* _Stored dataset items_
--- START ---

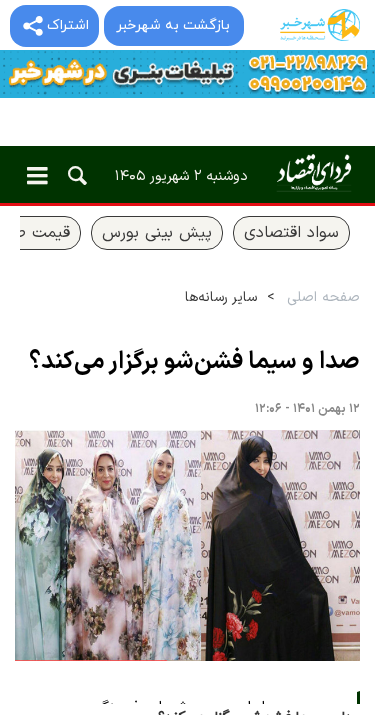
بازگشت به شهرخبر (173, 25)
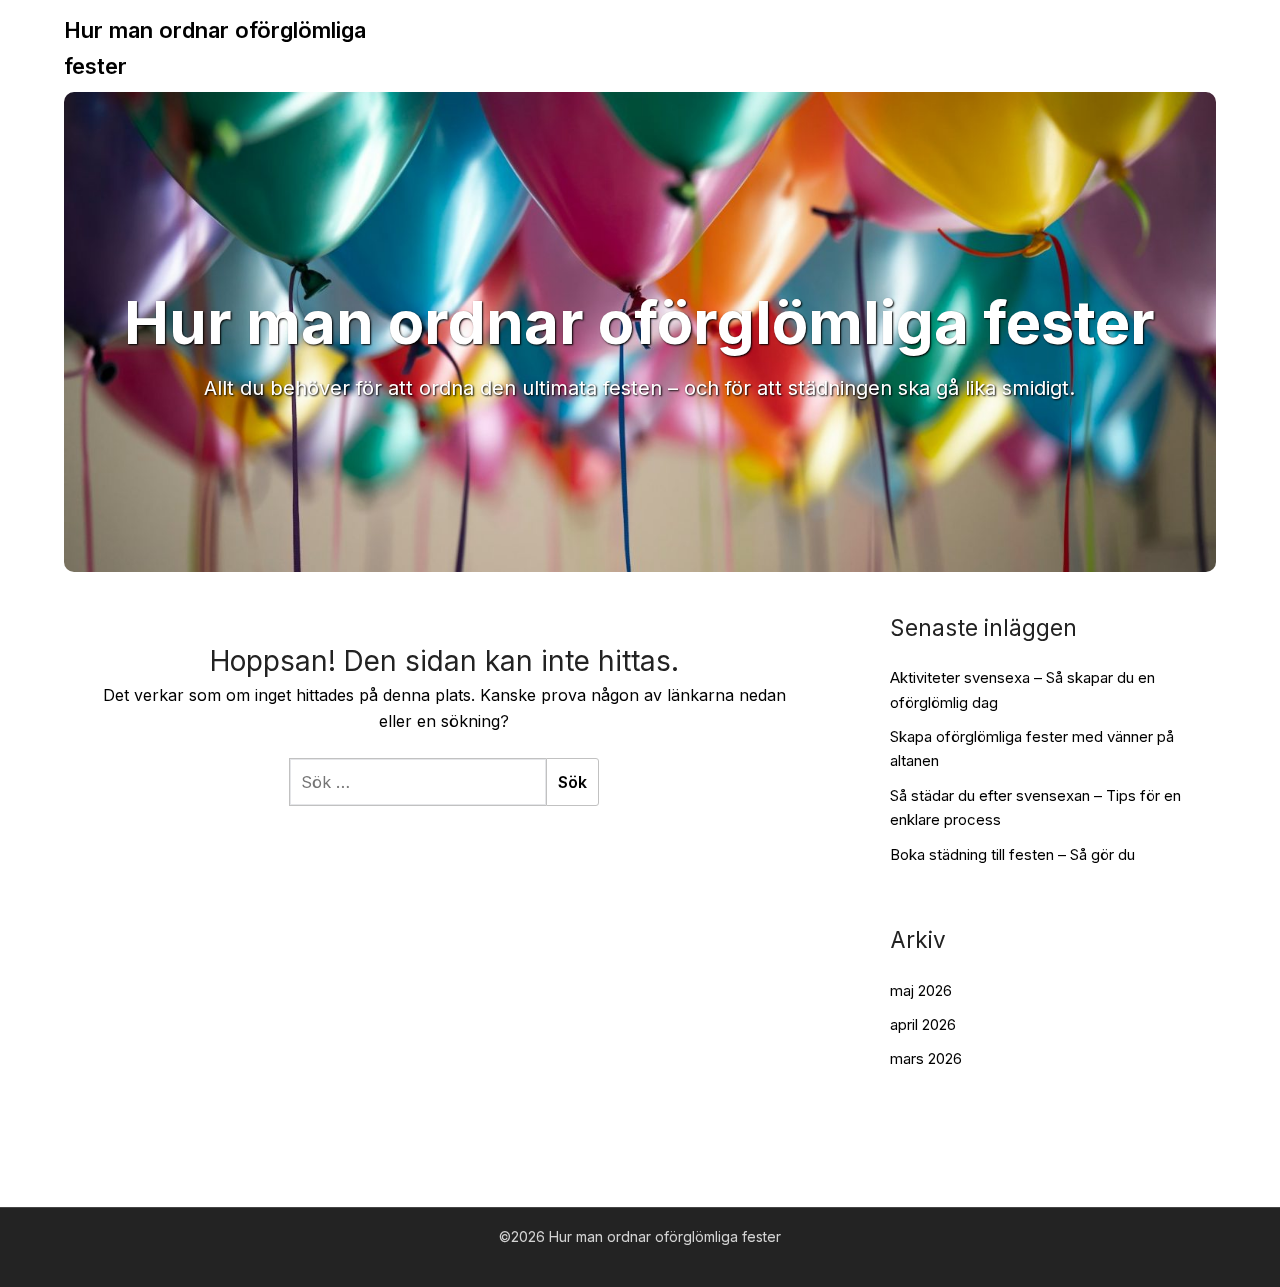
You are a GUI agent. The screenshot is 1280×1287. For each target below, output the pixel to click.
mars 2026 (926, 1058)
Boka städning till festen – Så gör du (1012, 854)
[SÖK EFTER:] (417, 782)
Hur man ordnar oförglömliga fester (215, 48)
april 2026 (923, 1024)
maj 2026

--- END ---

* _What is required_
With the pictures removed, copy the data above word for word.

* _Result of this task_
بازگشت به شهرخبر (173, 25)
You are a GUI agent. The screenshot is 1280×1287. For each target below, output the pixel to click.
mars 2026 (926, 1058)
Boka städning till festen – Så gör du (1012, 854)
[SÖK EFTER:] (417, 782)
Hur man ordnar oförglömliga fester (215, 48)
april 2026 (923, 1024)
maj 2026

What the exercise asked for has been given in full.